On Fig. 1, the black curve depicts the optimal \({\hat{u}}\) computed for the problem 4.1 with \(K(t) = t^2\) and \(T=2\) using (4.2); the othere curves are the approximated optimal controls \({\hat{u}}_{n,M}\) (as in (3.17)) computed for \(n=1,2,5,10\) and \(M=20\).

Fig. 1
figure 1

Optimal control of Volterra Ornstein-Uhlenbeck process with monomial kernel \(K(t) = t^2\) (in black) and control approximants \({\hat{u}}_{n,M}\)

Fig. 2
figure 2

Optimal advertising strategies for control problems with kernels \(K_1\)\(K_3\) from Example 2; plots related to the kernel \(K_i\) are contained in the ith column. Panels a1a3 depict the graphs of kernels \(K_1\)\(K_3\); each of b1b3 represents a sample path of the corresponding \(X^u_i(t)\) under optimal control with \(\alpha =0\) (orange) and \(\alpha =1\) (blue) as well as the approximated optimal control \({\hat{u}}_{n,M}\) itself (green). Panels c1c3 show \({\hat{u}}_{n,M}\) for \(\alpha =1\) (blue), \(\alpha = 1.5\) (orange) and \(\alpha = 2\) (green; in all three cases \(\beta = 1\)), whereas d1d3 plot the behaviour of \({\hat{u}}_{n,M}\) for \(\beta =1\) (blue), \(\beta = 1.5\) (orange) and \(\beta = 2\) (green; in all three cases \(\alpha = 1\))

Remark 6

The solution of the problem (4.1) described in Example 1 should be regarded only as an illustration of the optimization technique via infinite dimensional lift: in fact, the kernel K in this example is degenerate and thus the forward equation (4.1) can be solved explicitly. This means that other finite dimensional techniques could have been used in this case.

Example 2

(fractional and gamma kernels) Consider three optimization problems of the form

$$\begin{aligned} {\left\{ \begin{array}{ll} X_i^u(t) = \int _0^t K_i(t-s) \Big (\alpha u(s)- \beta X^u(s)\Big )ds + \int _0^t K_i(t-s) dW(s),\\ \mathbb {E}\left[ X_i^u(T) - \int _0^Tu^2(s)ds\right] \rightarrow \max , \end{array}\right. }\quad i=1,2,3,\nonumber \\ \end{aligned}$$
(4.3)

\(u\in L^2_a\), where the kernels are chosen as follows: \(K_1(t):= t^{0.3}\) (fractional kernel), \(K_2(t):= t^{1.1}\) (smooth kernel) and \(K_3(t):= e^{-t}t^{0.3}\) (gamma kernel). In these cases, we apply all the machinery presented in Sect. 3 to find \({\hat{u}}_{n,M}\) for each of the optimal control problems described above. In our simulations, we choose \(T=2\), \(n=20\), \(M=50\); the mesh of the partition for simulating sample paths of \(X^u\) is set to be 0.05, \(\sigma = 1\), \(X(0) = 0\).

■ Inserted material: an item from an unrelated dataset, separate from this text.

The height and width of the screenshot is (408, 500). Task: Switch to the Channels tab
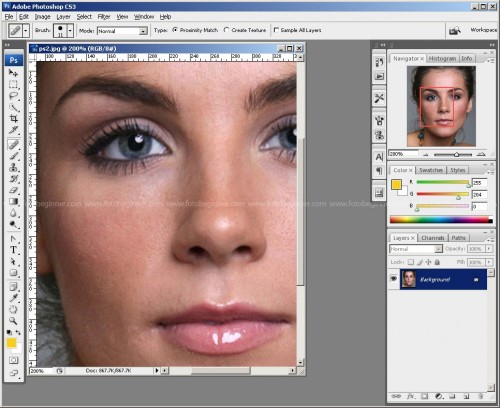click(x=432, y=238)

Figure 2 depicts approximated optimal controls for different values of \(\alpha \) and \(\beta \). Note that the gamma kernel \(K_3(t)\) (third column) is of particularly interest in optimal advertising. This kernel, in fact, captures the peculiarities of the empirical data (see Leone 1995) since the past dependence comes into play after a certain amount of time (like a delayed effect) and its relevance declines as time goes forward.

Remark 7

Note that the stochastic Volterra integral equation from (4.3) can be sometimes solved explicitly for certain kernels (e.g. via the resolvent method). For instance, the solution \(X^u\) which corresponds to the fractional kernel of the type \(K(t) = t^h\), \(h>0\), and \(\beta = 1\) has the form

$$\begin{aligned} X^u(t)= & {} \Gamma (h+1) \int _0^t (t-s)^h E_{h+1,h+1} \left( -\Gamma (h+1)(t-s)^{h+1} \right) \\{} & {} \quad \left( \alpha u(s) ds + dW(s) \right) , \quad t\in [0,T], \end{aligned}$$

where \(E_{a,b}\) again denotes the Mittag-Leffler function. Having the explicit solution, one could solve the optimization problem (4.3) by plugging in the shape of \(X^u\) to the performance functional and applying the standard minimization techniques in Hilbert spaces. However, as mentioned in the introduction, this leads to some tedious calculations that are complicated to implement, whereas our approach allows to get the approximated solution in a relatively simple manner.